The effort began Friday with impromptu remarks by Obama from the Diplomatic Room even as groups allied with the White House launched political-ad campaigns over the weekend aimed at wavering lawmakers. Today, his advisers say, he will do a round of interviews to drive the narrative for the week. Private meetings with lawmakers will become more frequent and urgent.

The decision to vault Obama to the front carries huge risks.

The decades-long drive to overhaul the health-care system now rests largely on Obama's ability to quell revolts among his Democratic allies, many of whom have spent the past several weeks picking at pieces of his proposals.

If conservative House Democrats succeed in sowing fear of rising deficits, it will be seen as Obama's fault that he could not reign them in. If Democrats in the Senate fail to agree on financing, Obama must explain the failure despite his party's majorities in both chambers.

Obama's top strategists — including Axelrod and chief of staff Rahm Emanuel — have repeatedly defended the administration's ambitious agenda by saying success breeds success — each legislative victory makes the next one easier to accomplish, they insist. The flip side, then, is that a health-care failure could doom the rest of Obama's agenda.

Obama's advisers express confidence that the setbacks of the past week can be overcome, and they insist they have spent "no time" discussing the impact on Obama's political fortunes if health-care legislation fails to pass this year.

### [Data below]

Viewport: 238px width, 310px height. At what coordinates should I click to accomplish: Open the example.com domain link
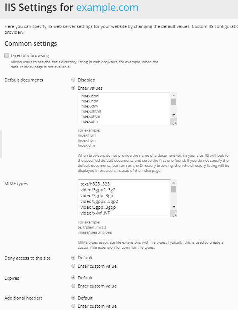(x=107, y=7)
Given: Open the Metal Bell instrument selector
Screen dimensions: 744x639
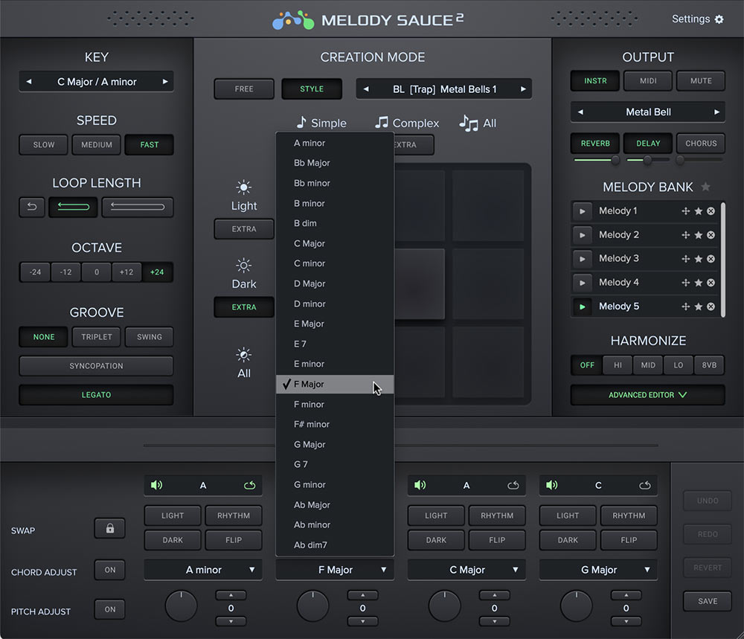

### [Work to complete]
(a) In the excerpt on Obama's health-care push, from which room did Obama deliver his impromptu remarks on Friday?
(b) Reproduce the stretch of the health-care excerpt from "If conservative House" through "of Obama's agenda.".

### [Exercise results]
(a) The Diplomatic Room.

(b)
If conservative House Democrats succeed in sowing fear of rising deficits, it will be seen as Obama's fault that he could not reign them in. If Democrats in the Senate fail to agree on financing, Obama must explain the failure despite his party's majorities in both chambers.

Obama's top strategists — including Axelrod and chief of staff Rahm Emanuel — have repeatedly defended the administration's ambitious agenda by saying success breeds success — each legislative victory makes the next one easier to accomplish, they insist. The flip side, then, is that a health-care failure could doom the rest of Obama's agenda.